Aim
Copy out every entry below word for word, leaving out the pictures.

(Click-target data)
#####
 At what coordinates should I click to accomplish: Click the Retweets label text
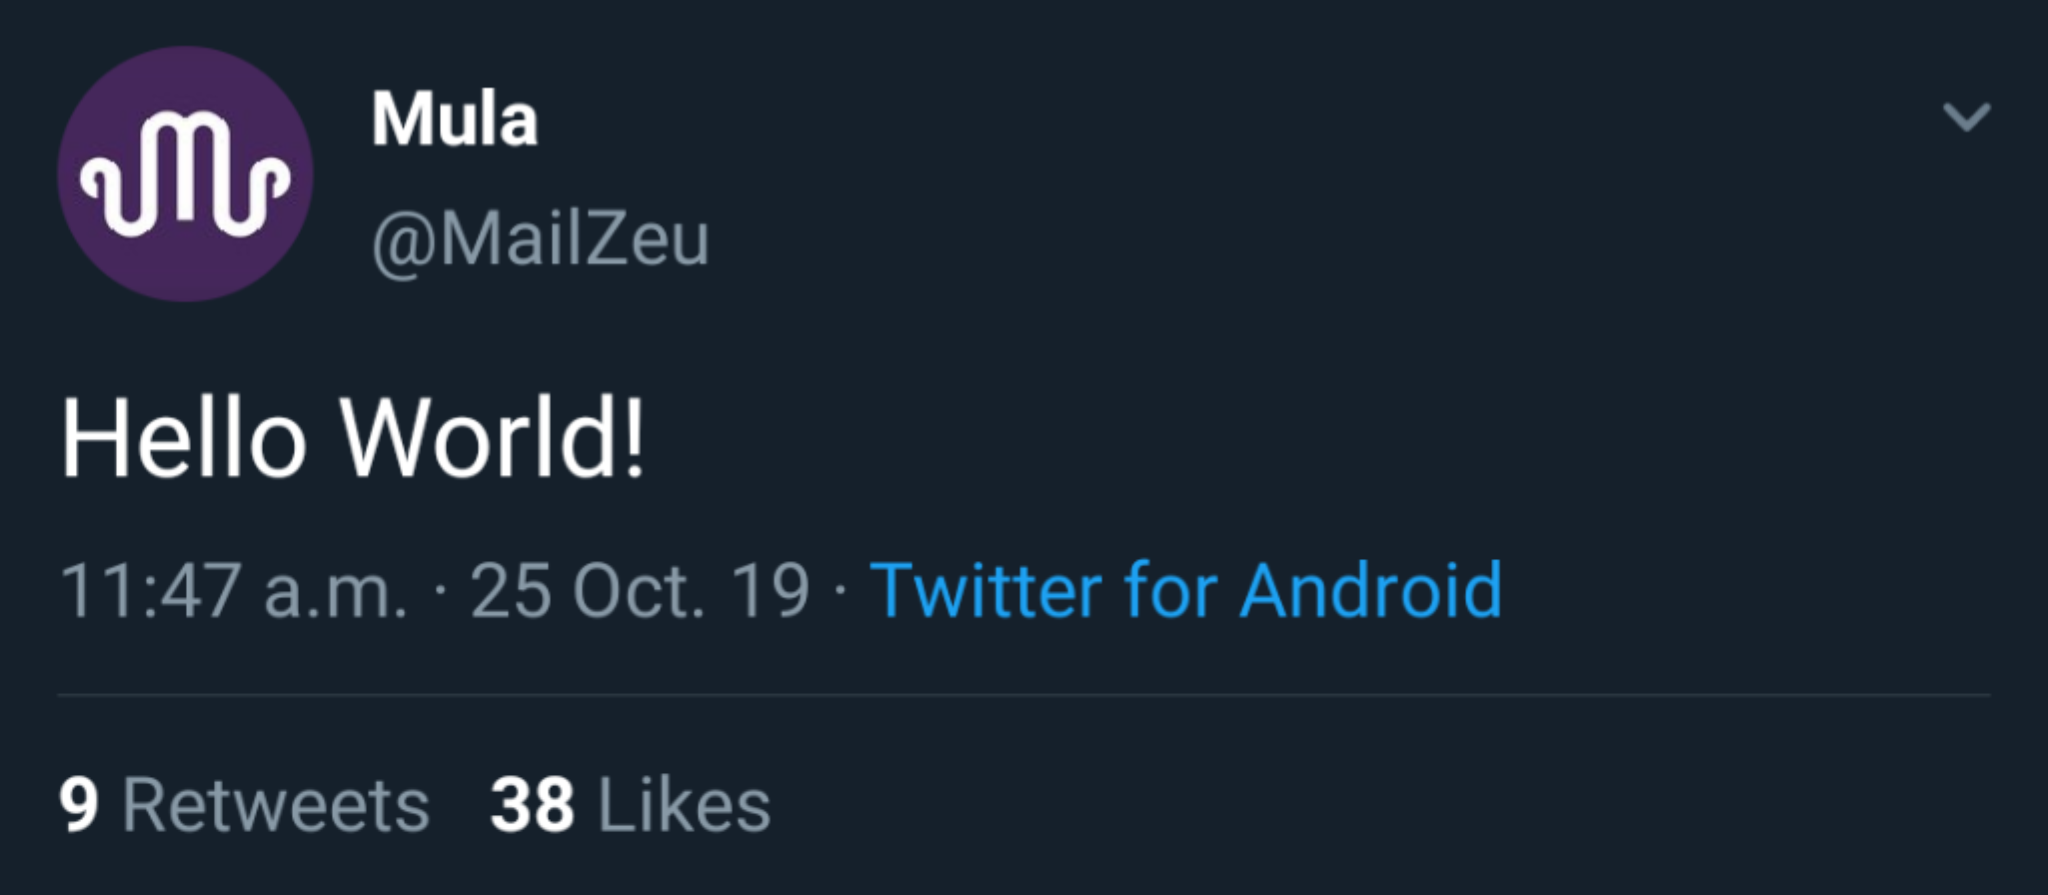tap(276, 805)
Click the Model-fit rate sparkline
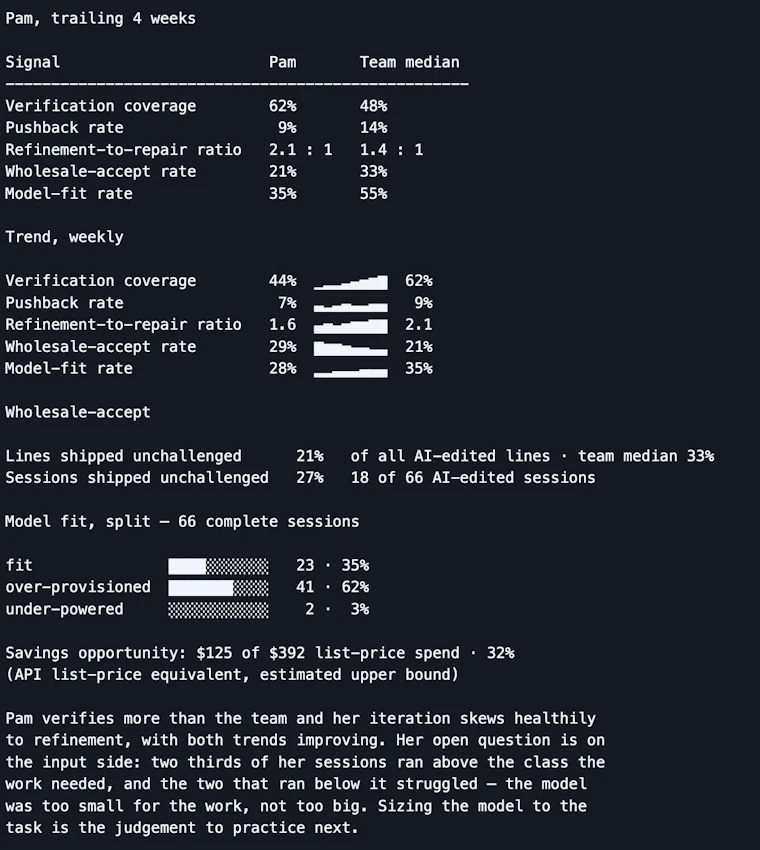This screenshot has height=850, width=760. coord(351,371)

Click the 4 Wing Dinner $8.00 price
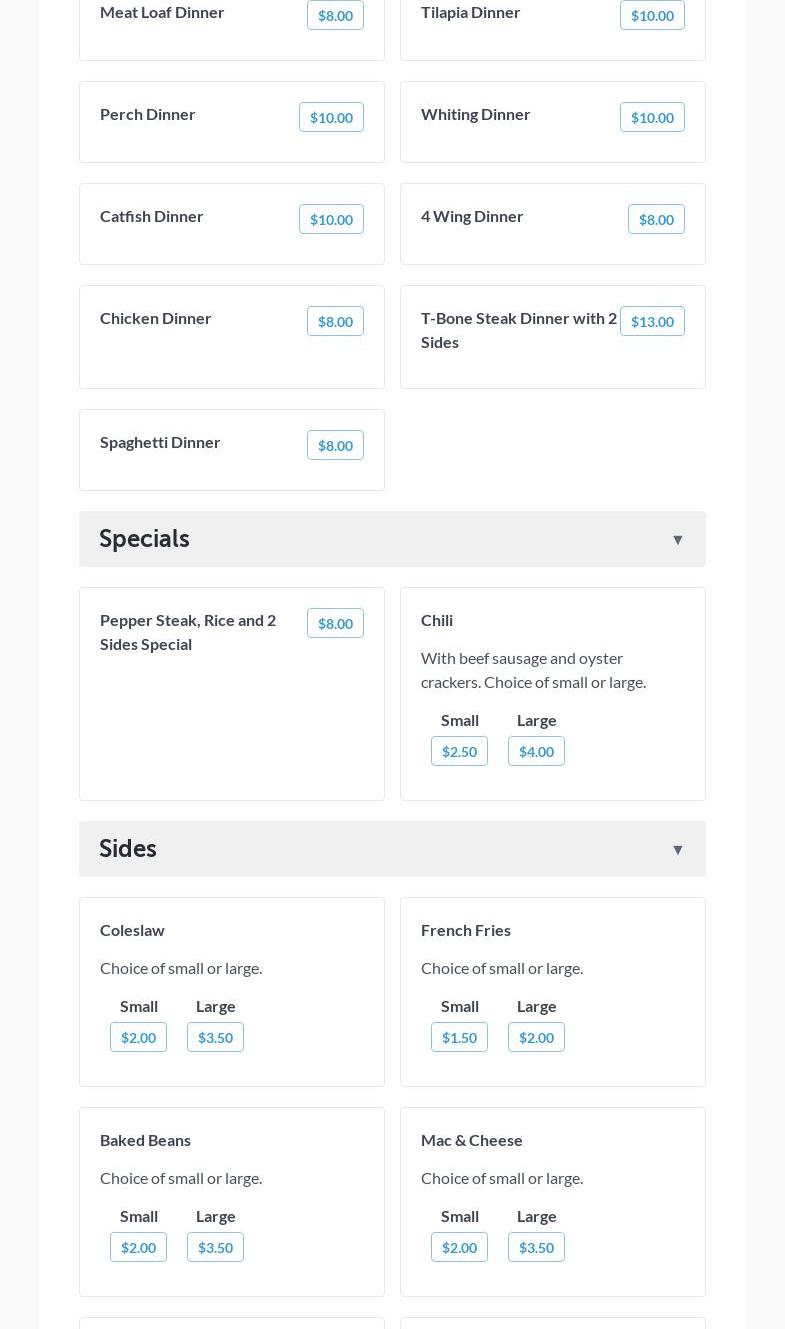(x=656, y=220)
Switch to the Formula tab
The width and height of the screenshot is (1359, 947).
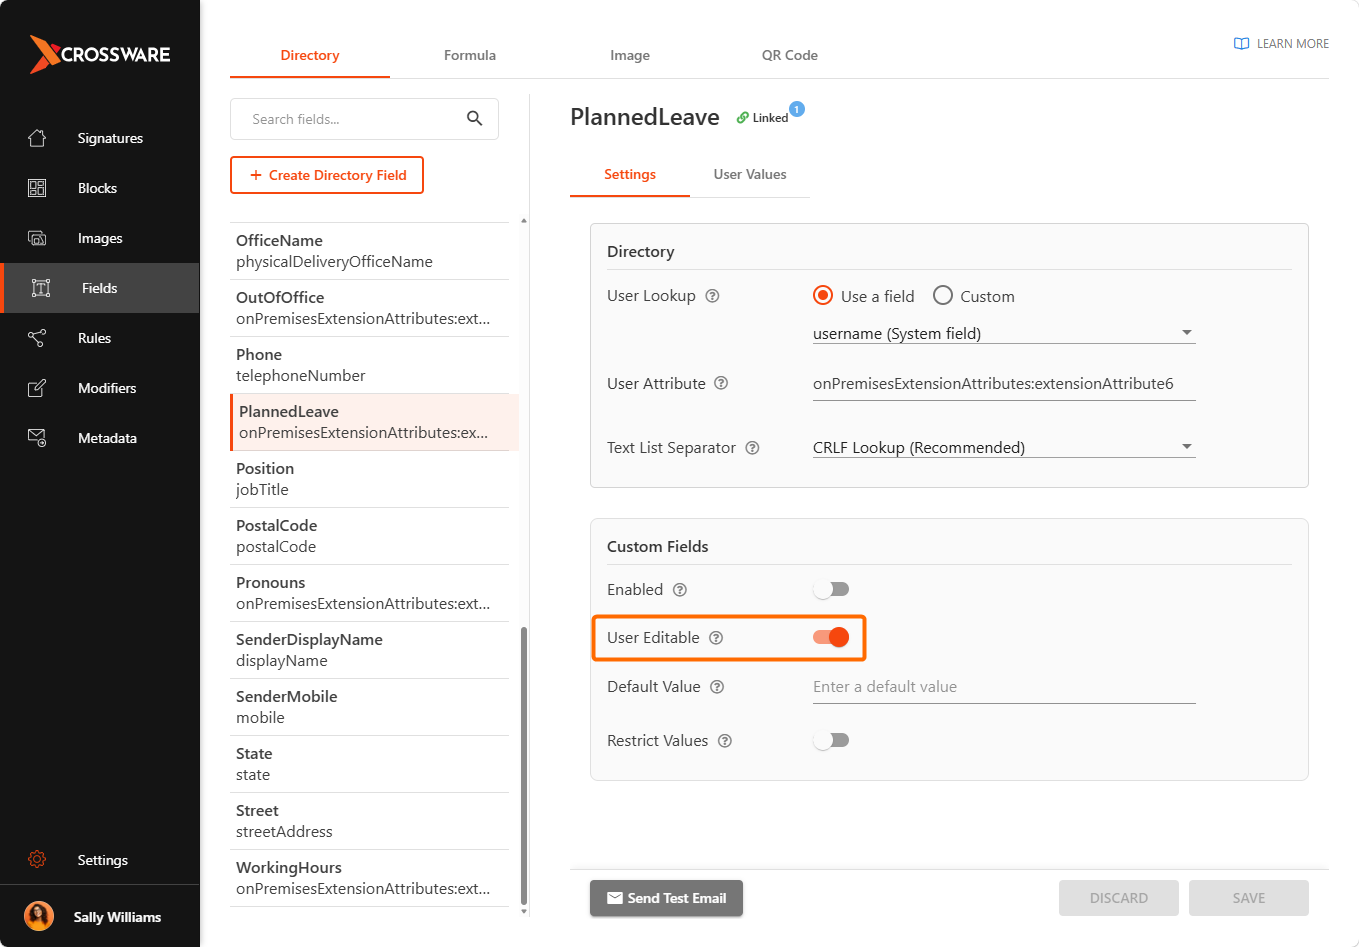tap(470, 55)
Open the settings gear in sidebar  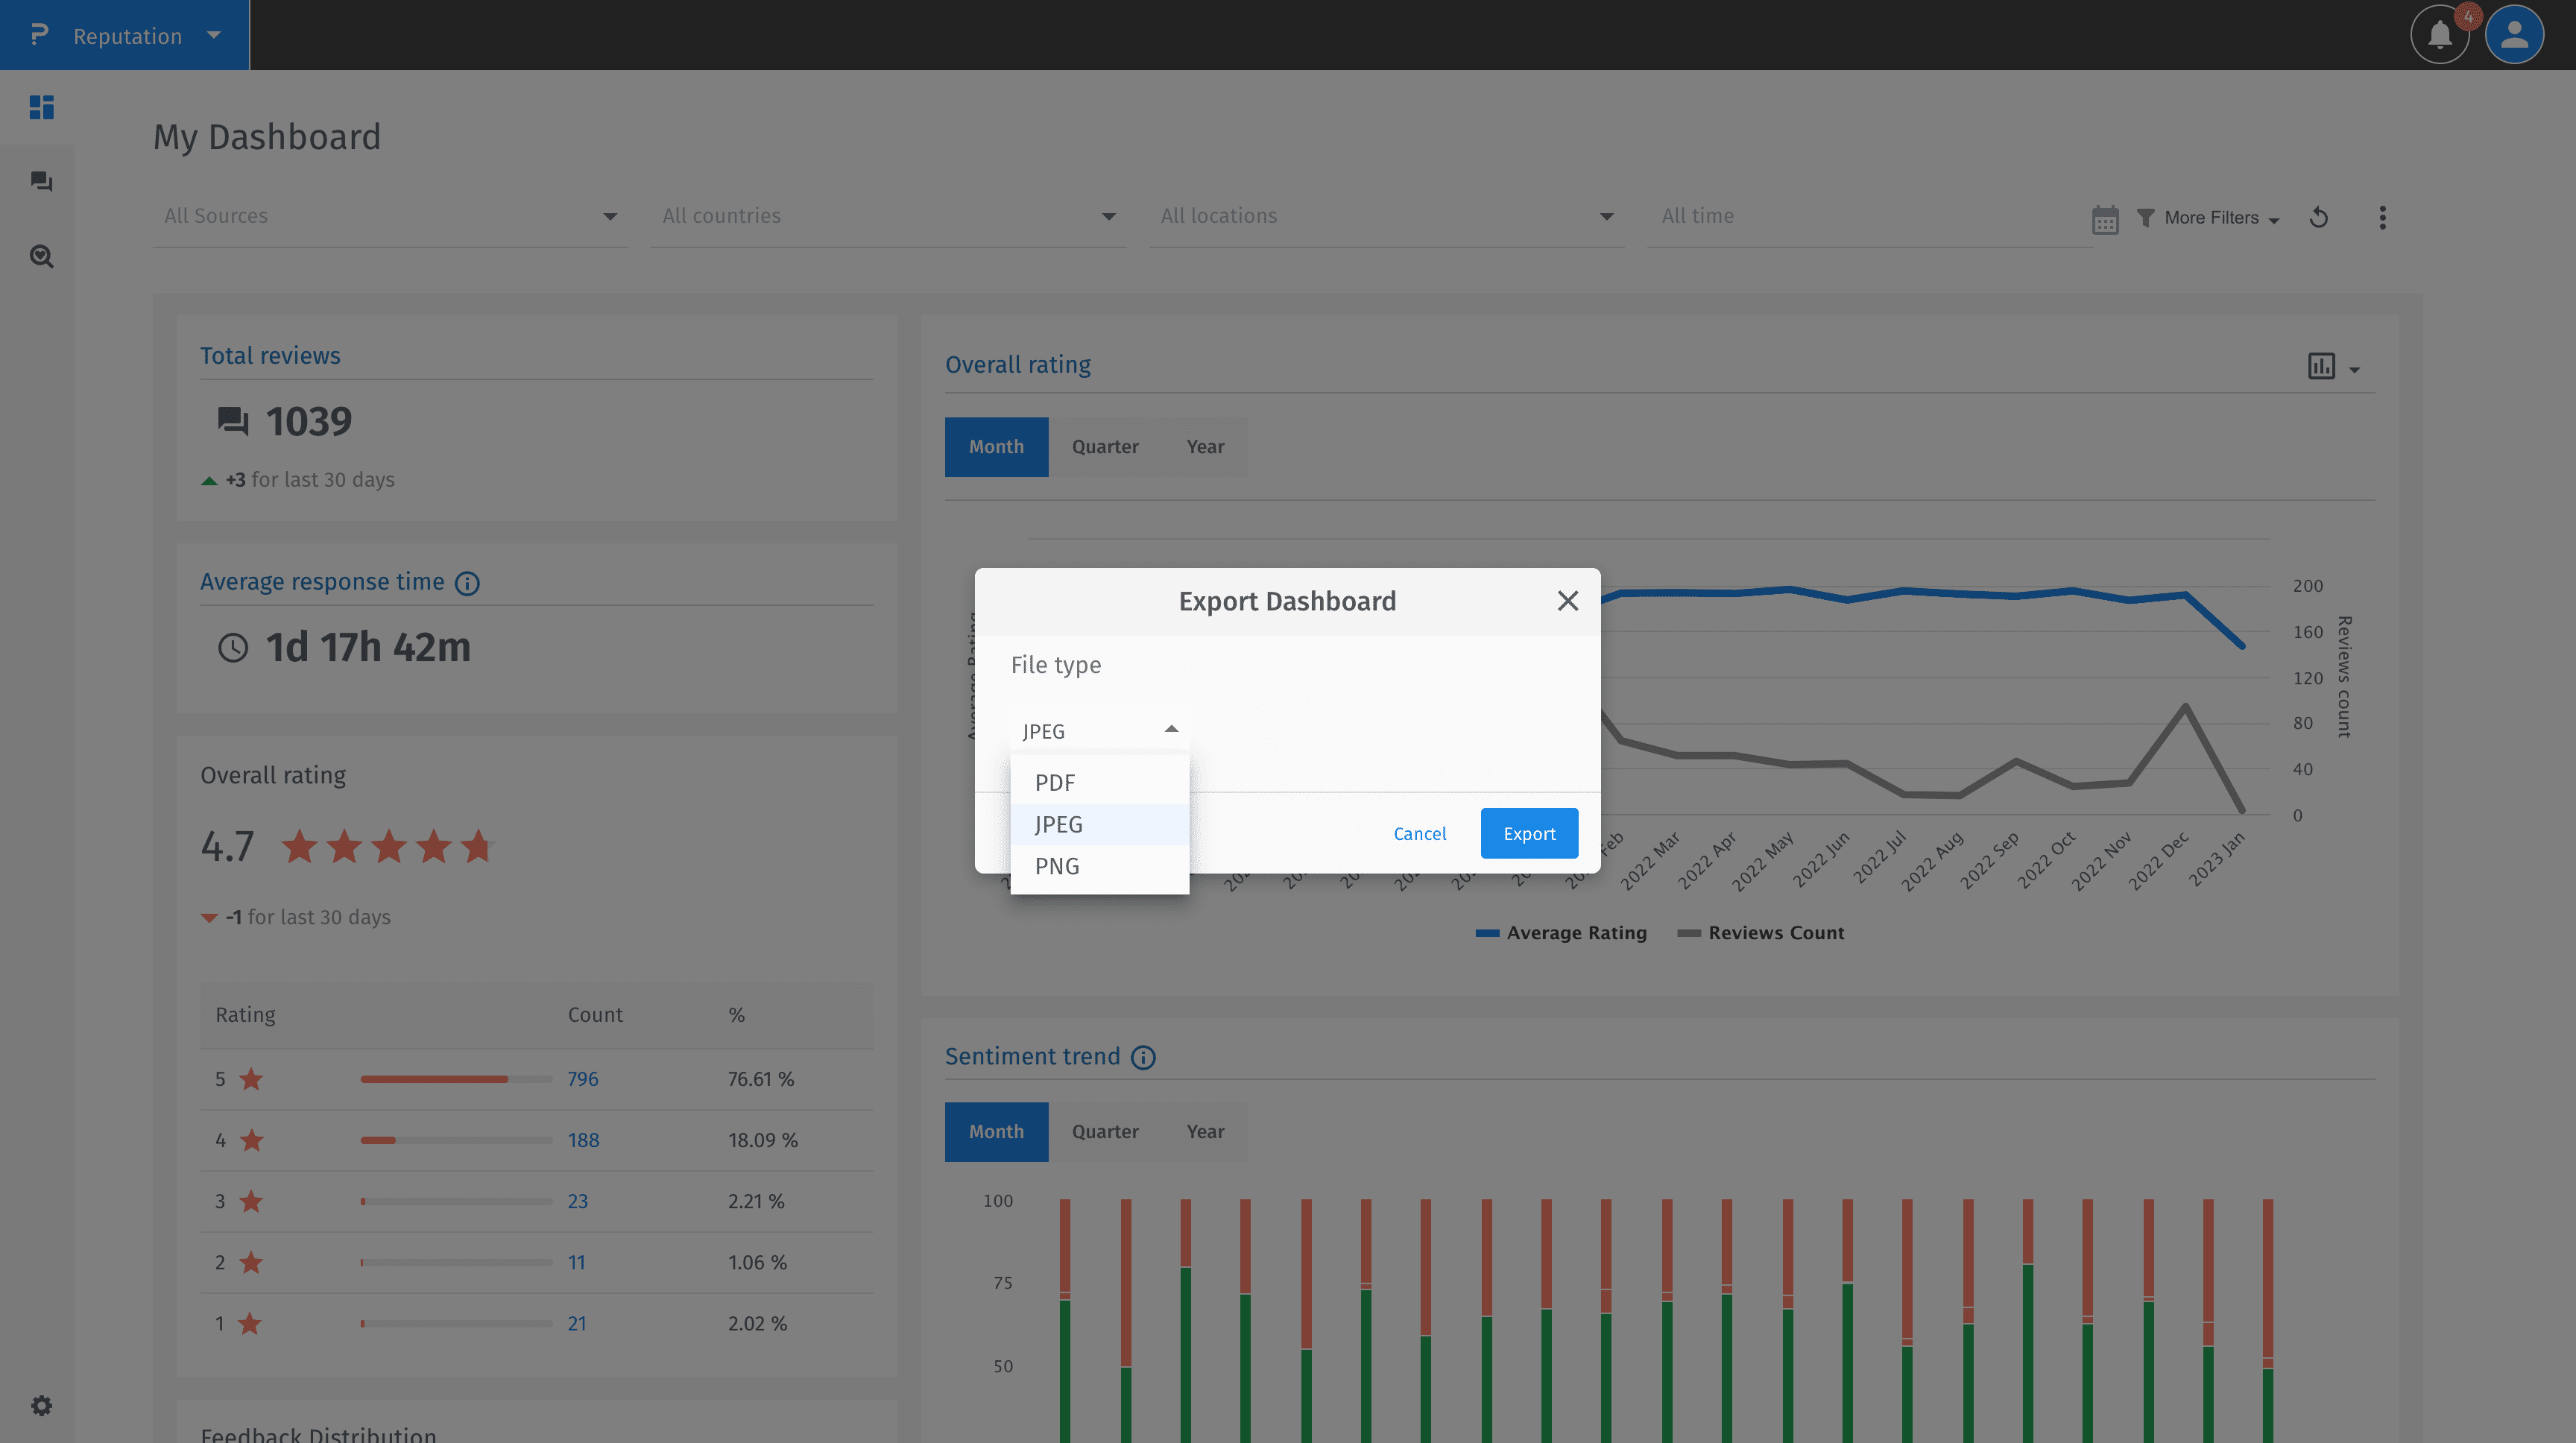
#####
In response
 At what coordinates should I click to accomplish: Click the Retweets label text
tap(276, 805)
Click the Model-fit rate sparkline
This screenshot has height=850, width=760. coord(351,371)

Click the 4 Wing Dinner $8.00 price
(x=656, y=220)
Switch to the Formula tab
The width and height of the screenshot is (1359, 947).
tap(470, 55)
Open the settings gear in sidebar  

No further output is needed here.